14. Звучать в унисон
Суббота началась со стука Надежды в мою дверь и весёлого «вставайте, барыня, уже пора!» И ничего не пора, думала я, отскребаясь от тёплой постели и выходя в холодную комнату, к воде, которую нужно согреть, чтобы умыться. Ну и свежую рубаху с чулками я вчера тупо забыла положить в постель, чтобы согрелись к утру, значит — придётся надевать холодными. Ничего, зато проснусь с гарантией.
Во сколько я там вчера легла спать? Даже и не посмотрела. Это давным-давно дома или телефон, или часы с подсветкой, а здесь чтобы что-то ночью разглядеть, нужно зажигать свет — обычный или магический. А я явилась домой, на ощупь разделась и так же на ощупь упала спать.
Надежда за завтраком поглядывала с интересом — ну да, обычно я всё же приходила домой в приличное время и ночами нигде не шарахалась. Но если мне и дальше будут выпадать походы на нежить — то вчера был первый раз, и вовсе не последний.
— А сегодня вы тоже пойдёте дохляков ловить? — спросила она.

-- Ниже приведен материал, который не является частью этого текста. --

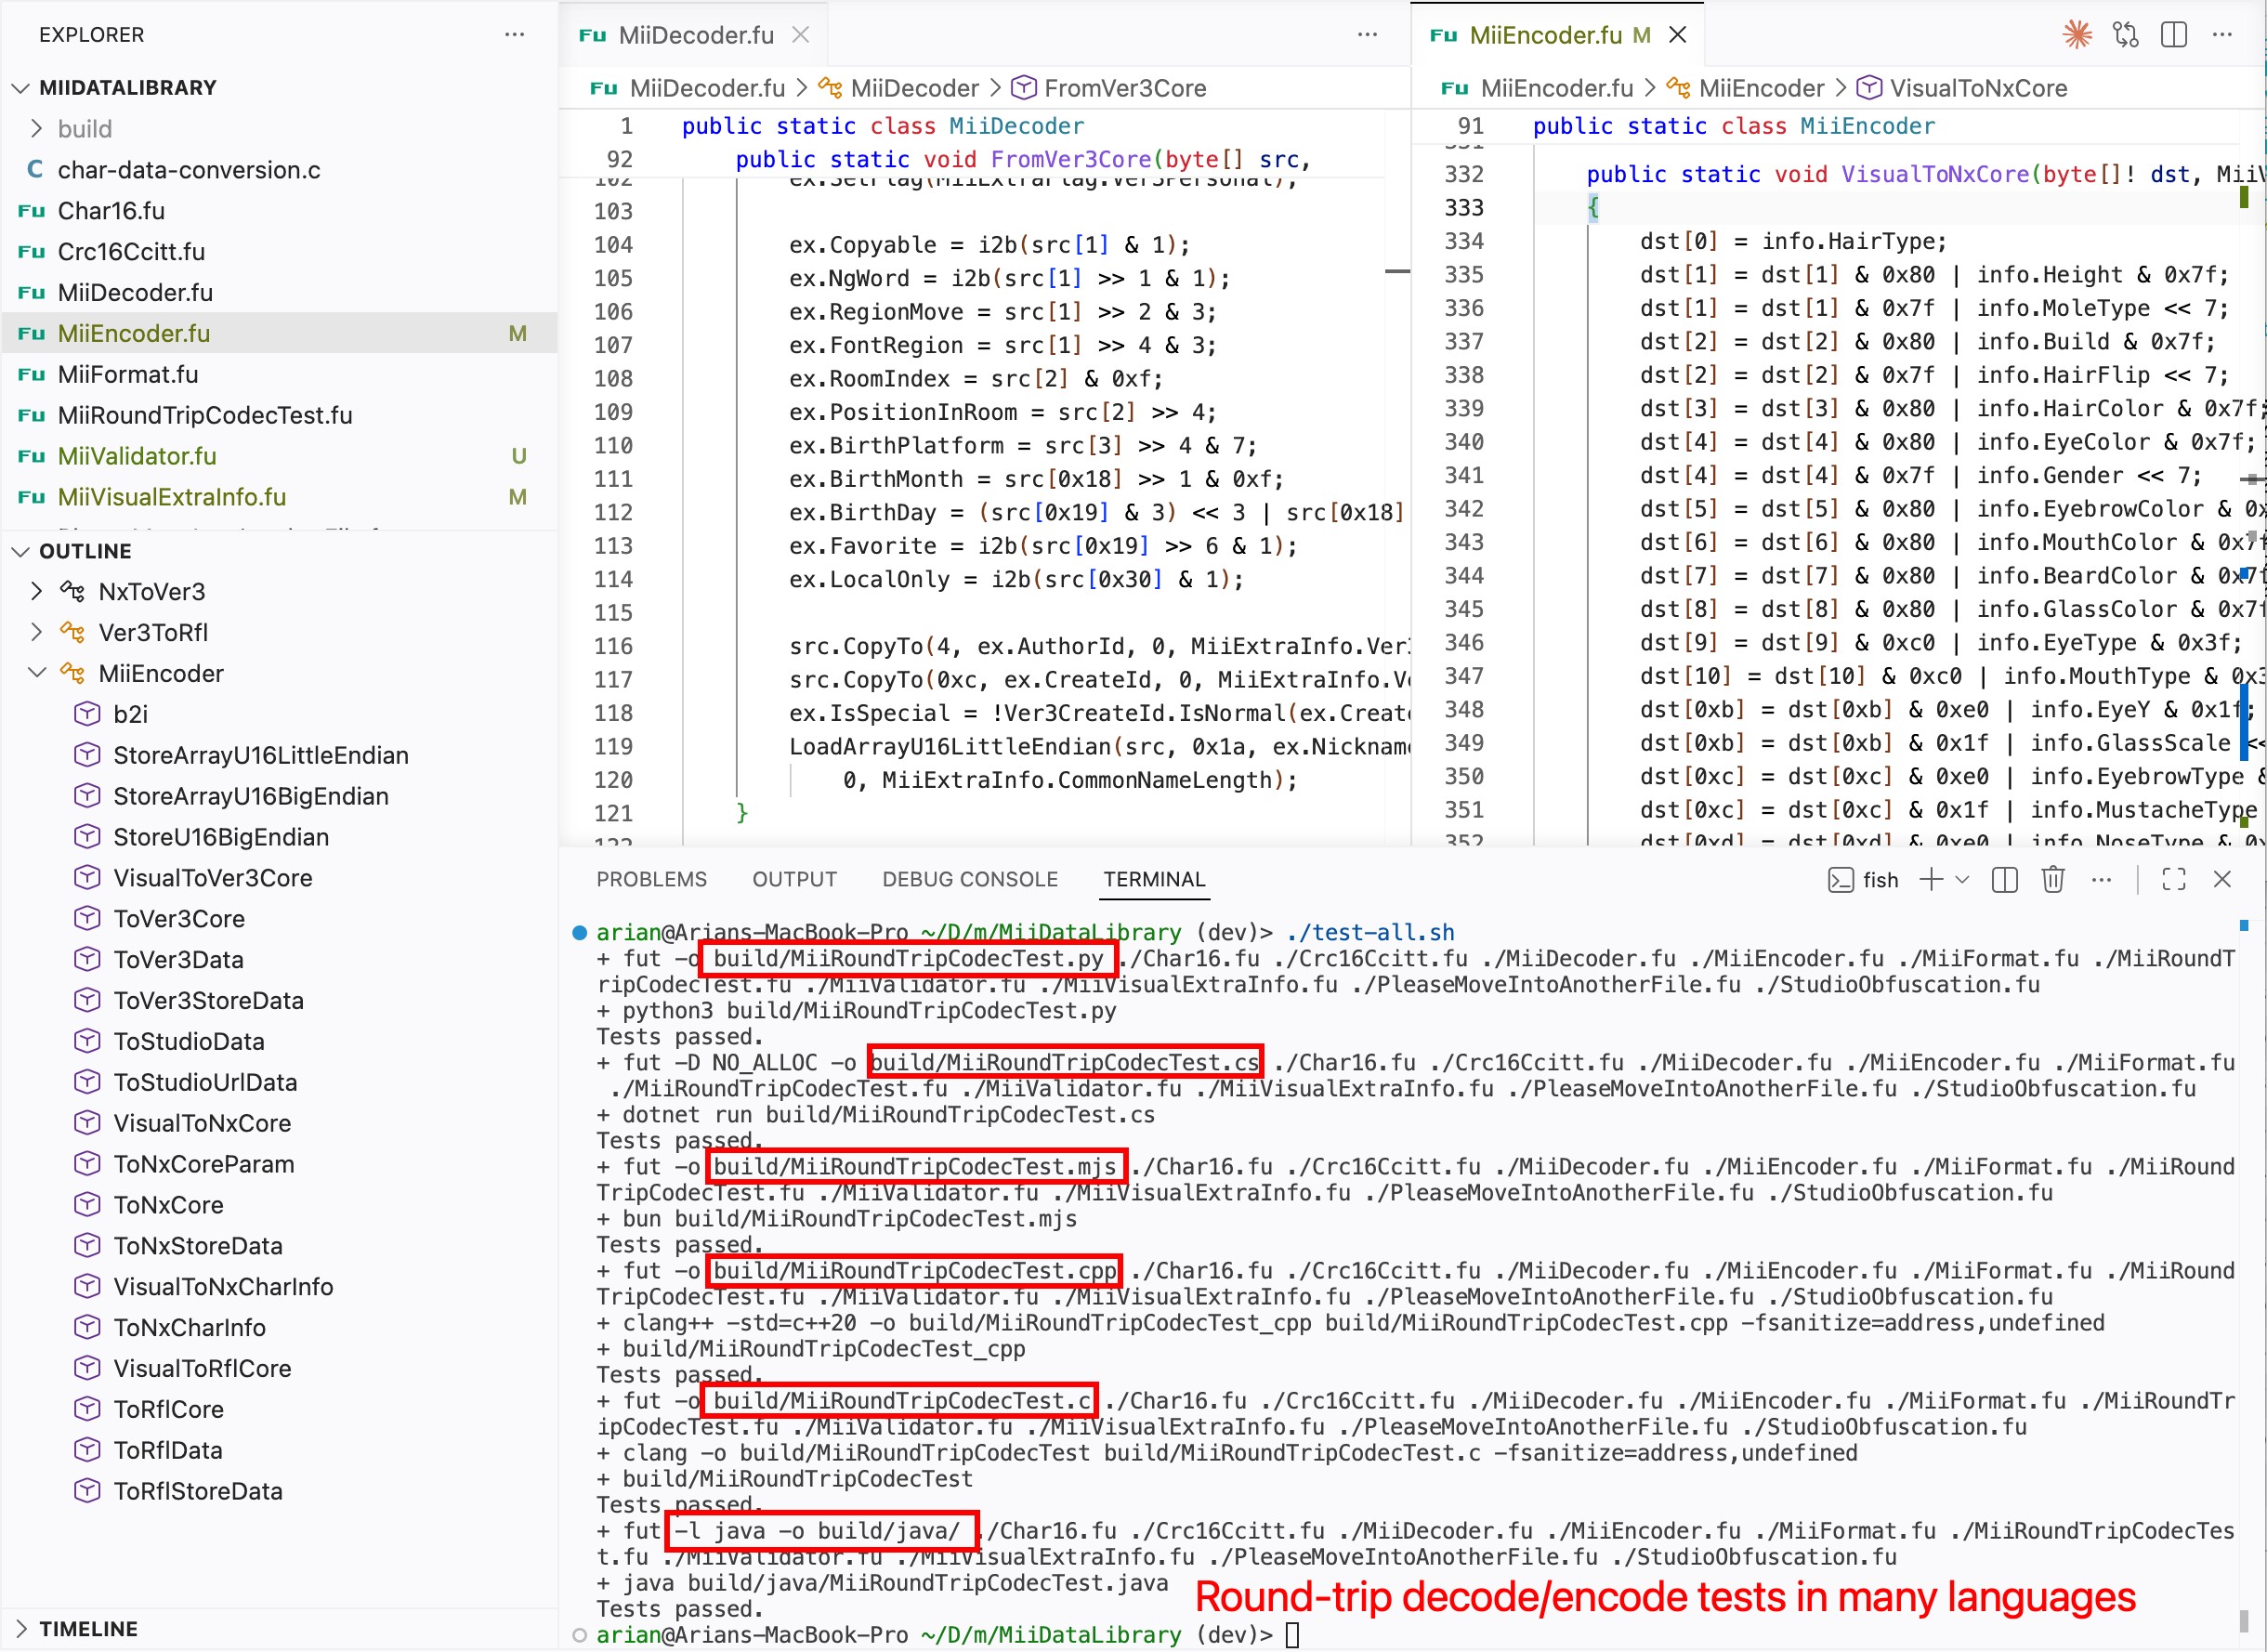Viewport: 2267px width, 1652px height.
Task: Split the editor right
Action: [x=2174, y=35]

— Так вот не знаю пока, — нужно будет связаться с Курочкиным и узнать, есть ли какие новости. — Как пойдёт. Нежить-то мы поймали, но уничтожить не вышло. Но может быть, и не понадобится.
— Как не понадобится? — не поняла Надежда.
— Сам отвадится, — отмахнулась я. — А пока у меня больница, как обычно.
Оделась я, как в больницу, и шмыгнула туда тенями. Что ж, мои коллеги уже пили утренний чай.
— Доброго здоровьица, Ольга Дмитриевна, — приветствовал меня Брагин. — Что-то вы как будто не спали совсем.
— Спала, — улыбнулась я. — Только мало. Представляете, держу я нежить и расспрашиваю, а тут открывается дверь с улицы и заваливается толпа… местных уважаемых людей, ни один из коих не маг, — я чуть было не сказала «простецов», но вовремя одёрнула себя.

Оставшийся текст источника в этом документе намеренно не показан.